WHAT YOU SHOULD DO
Pull out each line of the items below that contains the word "width", and copy it in full.

RECORDS TO USE

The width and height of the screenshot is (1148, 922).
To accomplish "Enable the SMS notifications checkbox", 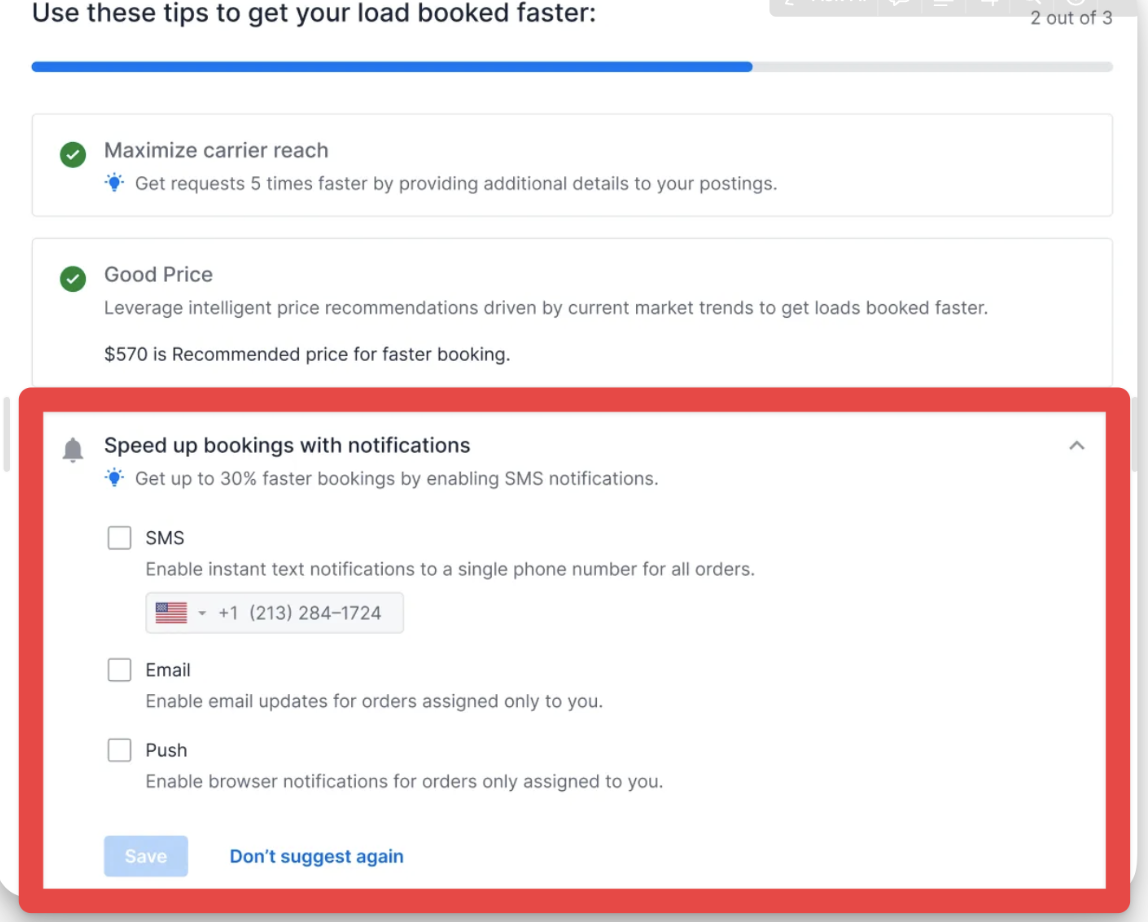I will tap(119, 538).
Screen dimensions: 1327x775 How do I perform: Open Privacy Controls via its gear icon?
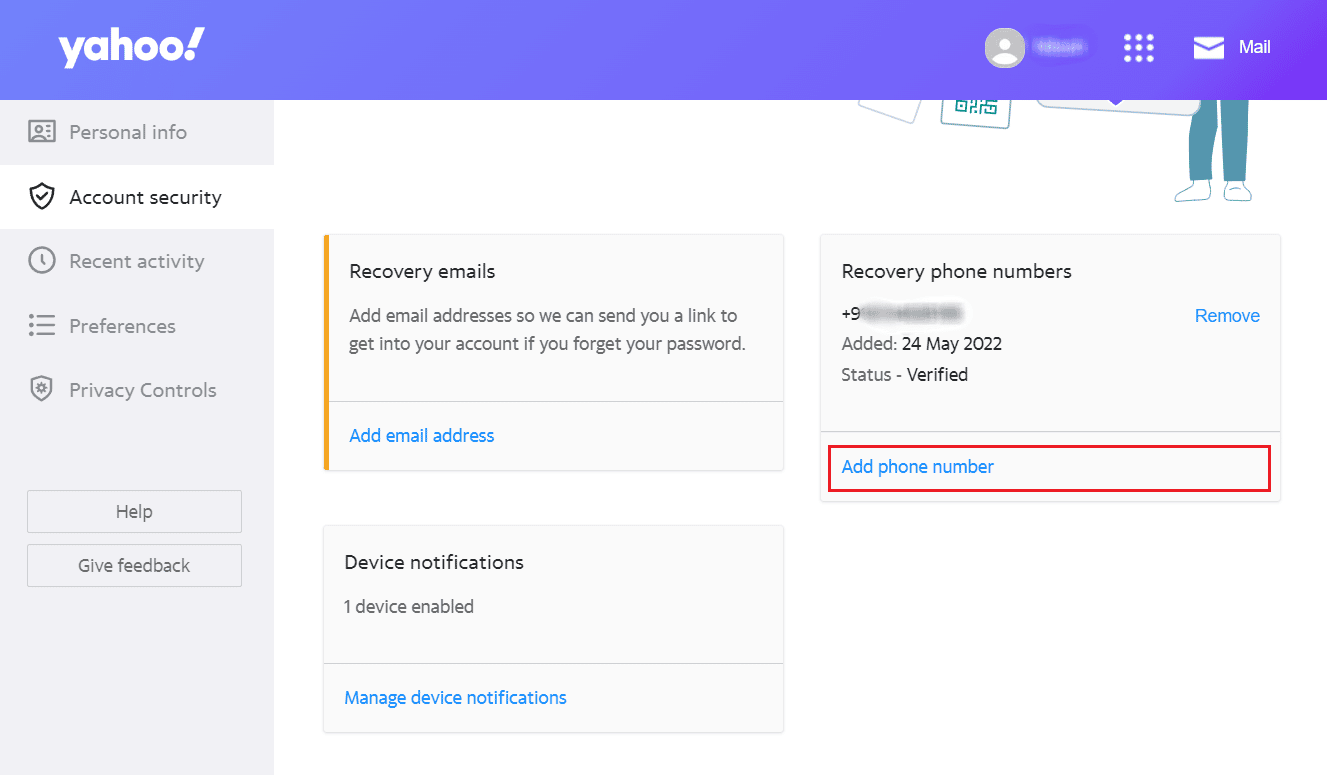pyautogui.click(x=42, y=389)
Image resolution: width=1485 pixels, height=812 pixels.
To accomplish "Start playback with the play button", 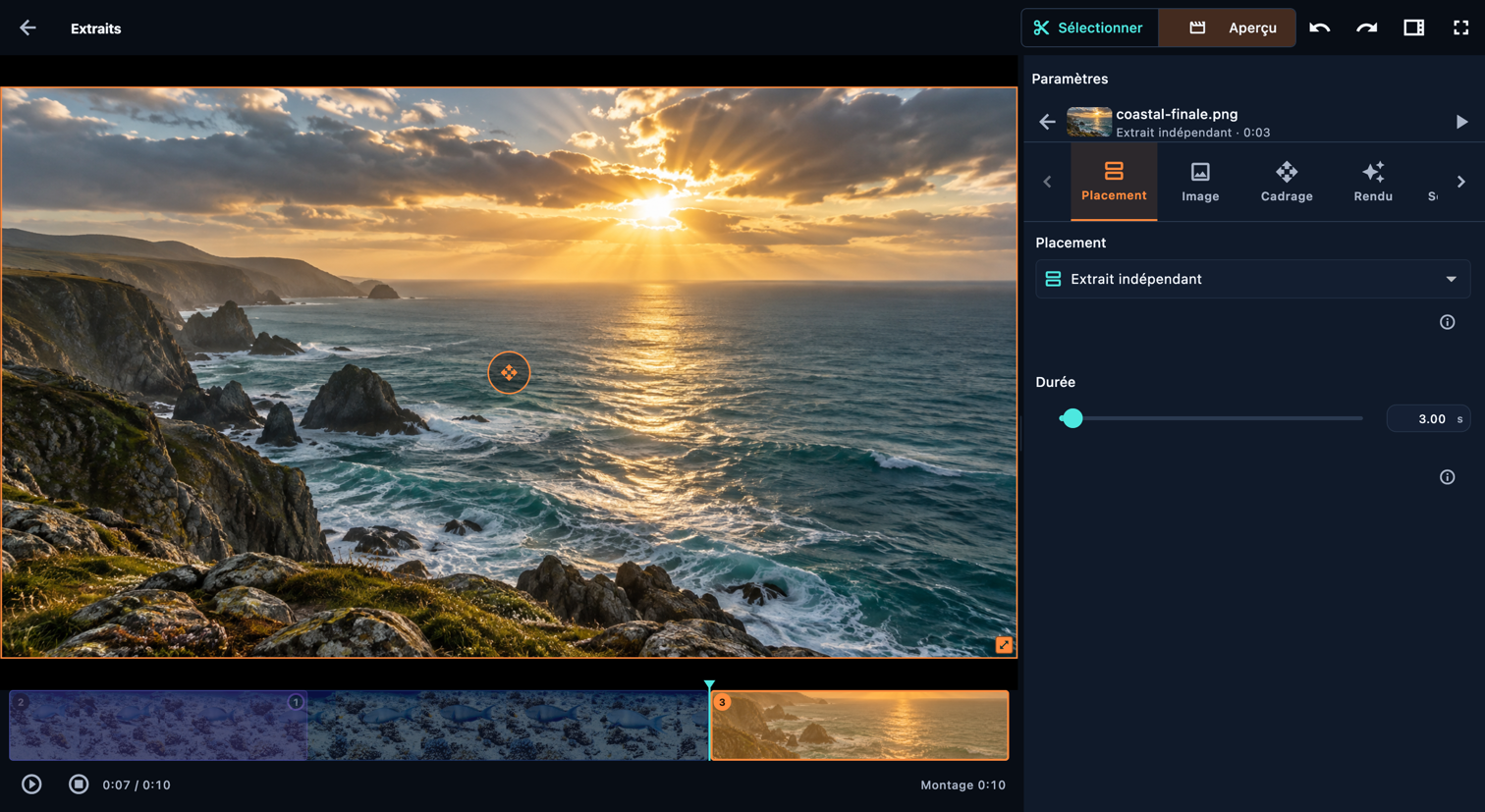I will tap(31, 785).
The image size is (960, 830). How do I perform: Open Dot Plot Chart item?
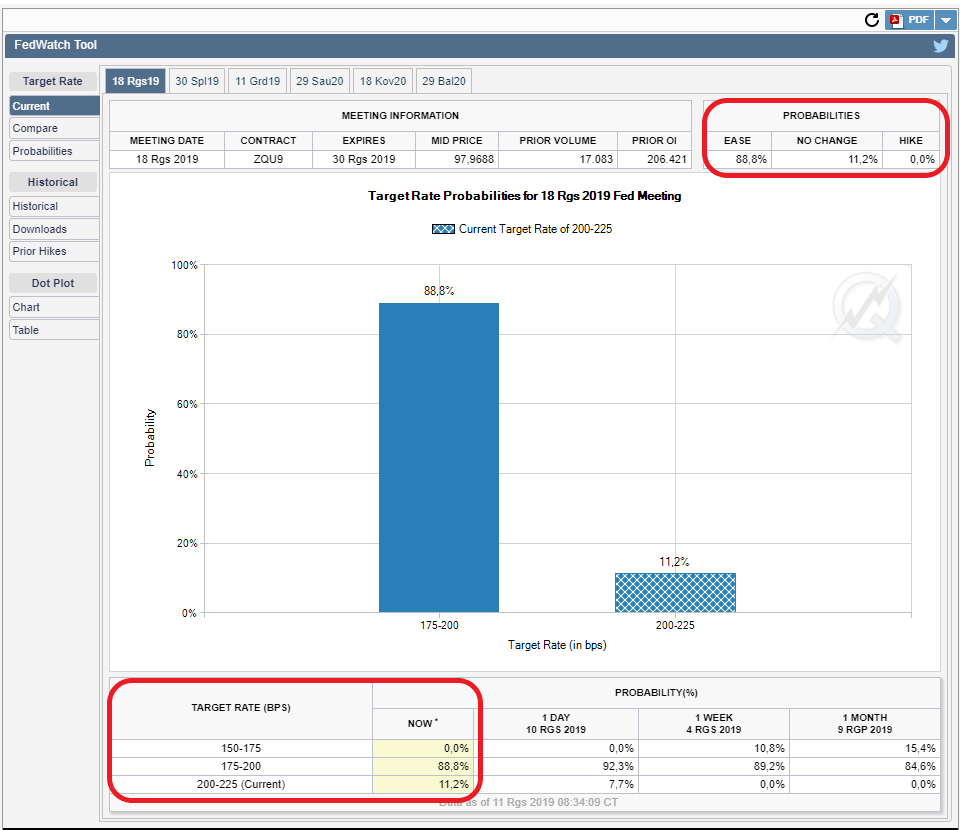(x=54, y=307)
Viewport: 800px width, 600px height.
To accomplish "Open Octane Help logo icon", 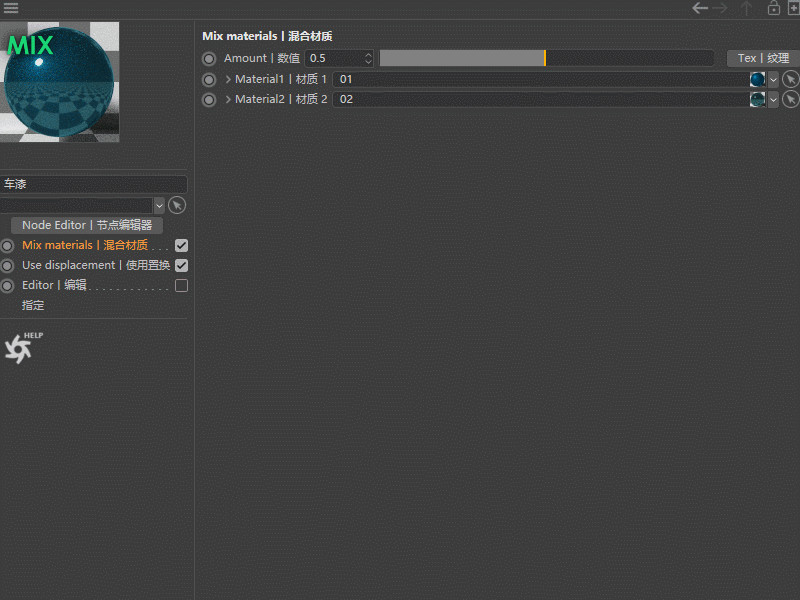I will [x=22, y=348].
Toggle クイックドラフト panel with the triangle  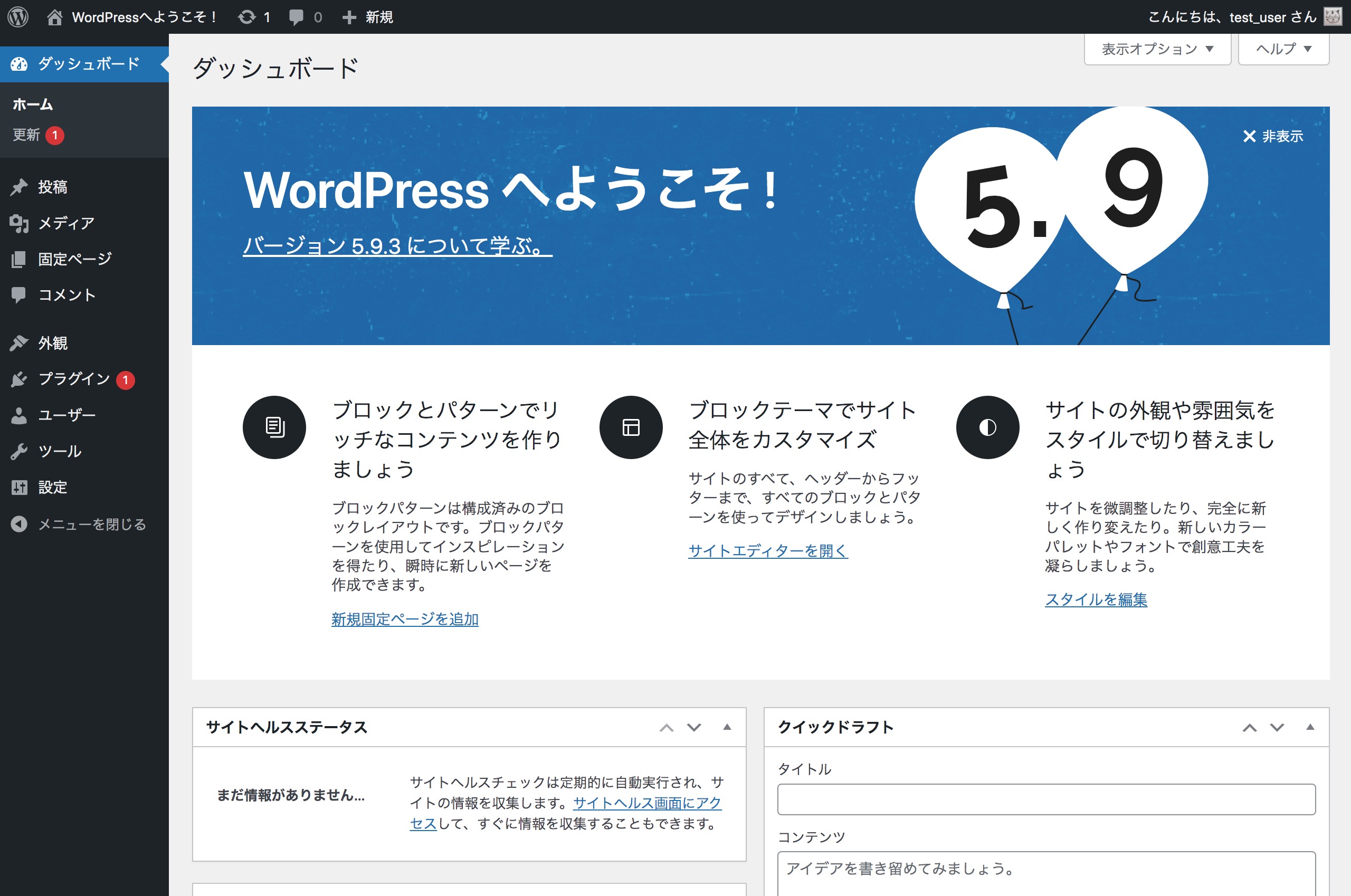(1310, 727)

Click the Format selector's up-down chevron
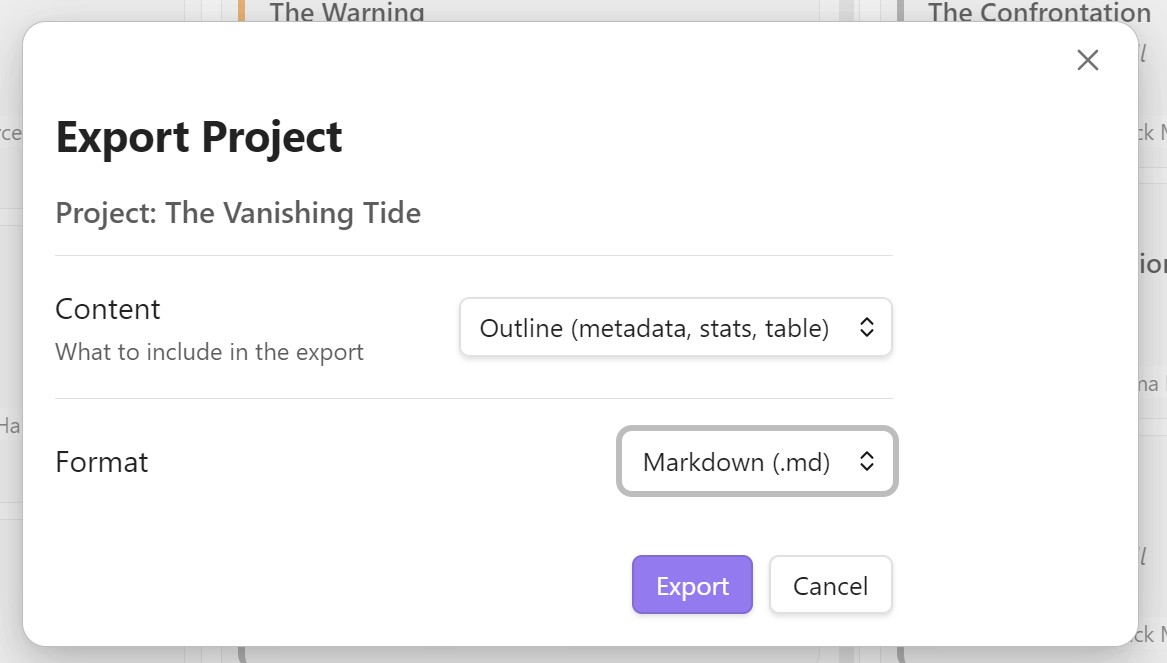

EXERCISE OUTPUT
The width and height of the screenshot is (1148, 922).
Image resolution: width=1485 pixels, height=812 pixels.
Viewport: 800px width, 600px height.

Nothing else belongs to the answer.